The retaliatory use of force requires objective rules of evidence to establish that a crime has been committed and to prove who committed it, as well as objective rules to define punishments and enforcement procedures. Men who attempt to prosecute crimes, without such rules, are a lynch mob. If a society left the retaliatory use of force in the hands of individual citizens, it would degenerate into mob rule, lynch law and an endless series of bloody private feuds or vendettas.

If physical force is to be barred from social relationships, men need an institution charged with the task of protecting their rights under an objective code of rules.

This is the task of a government — of a proper government — its basic task, its only moral justification and the reason why men do need a government.

A government is the means of placing the retaliatory use of physical force under objective control — i.e., under objectively defined laws.

When men are caught in the trap of non-objective law, when their work, future and livelihood are at the mercy of a bureaucrat’s whim, when they have no way of knowing what unknown “influence” will crack down on them for which unspecified offense, fear becomes their basic motive, if they remain in the industry at all — and compromise, conformity, staleness, dullness, the dismal grayness of the middle-of-the-road are all that can be expected of them. Independent thinking does not submit to bureaucratic edicts, originality does not follow “public policies,” integrity does not petition for a license, heroism is not fostered by fear, creative genius is not summoned forth at the point of a gun.

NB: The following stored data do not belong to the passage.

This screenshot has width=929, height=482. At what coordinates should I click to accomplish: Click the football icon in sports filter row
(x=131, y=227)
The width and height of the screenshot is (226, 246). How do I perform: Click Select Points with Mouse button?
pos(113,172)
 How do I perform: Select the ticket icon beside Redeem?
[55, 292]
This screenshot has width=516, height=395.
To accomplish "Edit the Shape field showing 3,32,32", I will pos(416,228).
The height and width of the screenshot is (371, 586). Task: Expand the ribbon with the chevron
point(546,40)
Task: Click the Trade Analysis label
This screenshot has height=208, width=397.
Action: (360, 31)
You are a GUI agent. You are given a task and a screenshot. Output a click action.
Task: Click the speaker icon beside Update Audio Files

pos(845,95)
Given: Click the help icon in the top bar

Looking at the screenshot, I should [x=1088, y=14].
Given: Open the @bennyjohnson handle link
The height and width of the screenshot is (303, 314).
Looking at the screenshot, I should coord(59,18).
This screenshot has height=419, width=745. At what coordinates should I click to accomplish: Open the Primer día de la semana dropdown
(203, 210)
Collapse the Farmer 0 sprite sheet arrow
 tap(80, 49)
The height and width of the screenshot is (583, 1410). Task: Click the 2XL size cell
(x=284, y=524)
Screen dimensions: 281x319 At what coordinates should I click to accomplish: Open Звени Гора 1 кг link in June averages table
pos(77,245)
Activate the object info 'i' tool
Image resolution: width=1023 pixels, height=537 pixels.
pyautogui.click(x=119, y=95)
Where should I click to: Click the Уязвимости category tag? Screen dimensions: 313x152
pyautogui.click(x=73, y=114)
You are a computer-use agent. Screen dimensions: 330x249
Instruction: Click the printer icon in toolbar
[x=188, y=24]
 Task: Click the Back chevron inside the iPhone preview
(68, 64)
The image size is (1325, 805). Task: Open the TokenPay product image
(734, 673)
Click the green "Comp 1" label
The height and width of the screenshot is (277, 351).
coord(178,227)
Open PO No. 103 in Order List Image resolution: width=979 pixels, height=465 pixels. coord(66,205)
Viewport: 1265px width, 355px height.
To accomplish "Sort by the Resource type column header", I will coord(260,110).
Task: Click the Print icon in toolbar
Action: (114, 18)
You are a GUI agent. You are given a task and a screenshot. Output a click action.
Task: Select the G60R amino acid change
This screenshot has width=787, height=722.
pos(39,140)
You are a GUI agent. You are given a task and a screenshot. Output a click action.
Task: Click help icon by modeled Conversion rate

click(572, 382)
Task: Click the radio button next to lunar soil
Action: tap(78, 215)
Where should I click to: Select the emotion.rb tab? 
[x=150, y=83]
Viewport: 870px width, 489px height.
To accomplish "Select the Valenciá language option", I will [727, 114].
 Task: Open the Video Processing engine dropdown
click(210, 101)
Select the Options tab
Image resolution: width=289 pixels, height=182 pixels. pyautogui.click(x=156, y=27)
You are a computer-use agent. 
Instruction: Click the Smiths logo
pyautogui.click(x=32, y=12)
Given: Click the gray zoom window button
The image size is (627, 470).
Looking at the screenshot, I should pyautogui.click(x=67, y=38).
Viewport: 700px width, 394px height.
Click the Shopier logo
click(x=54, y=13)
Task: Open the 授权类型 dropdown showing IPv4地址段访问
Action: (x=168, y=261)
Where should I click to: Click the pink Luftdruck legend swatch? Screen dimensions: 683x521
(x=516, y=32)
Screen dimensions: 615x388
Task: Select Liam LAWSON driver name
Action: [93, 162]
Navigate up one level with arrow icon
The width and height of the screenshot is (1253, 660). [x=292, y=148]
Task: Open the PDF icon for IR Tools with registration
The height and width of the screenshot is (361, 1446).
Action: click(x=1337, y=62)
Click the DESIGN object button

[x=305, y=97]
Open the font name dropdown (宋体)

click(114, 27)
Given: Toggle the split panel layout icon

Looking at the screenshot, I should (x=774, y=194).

Non-objective law is the most effective weapon of human enslavement: its victims become its enforcers and enslave themselves.

That which cannot be formulated into an objective law, cannot be made the subject of legislation — not in a free country, not if we are to have “a government of laws and not of men.” An undefineable law is not a law, but merely a license for some men to rule others.

It is a grave error to suppose that a dictatorship rules a nation by means of strict, rigid laws which are obeyed and enforced with rigorous, military precision. Such a rule would be evil, but almost bearable; men could endure the harshest edicts, provided these edicts were known, specific and stable; it is not the known that breaks men’s spirits, but the unpredictable. A dictatorship has to be capricious; it has to rule by means of the unexpected, the incomprehensible, the wantonly irrational; it has to deal not in death, but in sudden death; a state of chronic uncertainty is what men are psychologically unable to bear.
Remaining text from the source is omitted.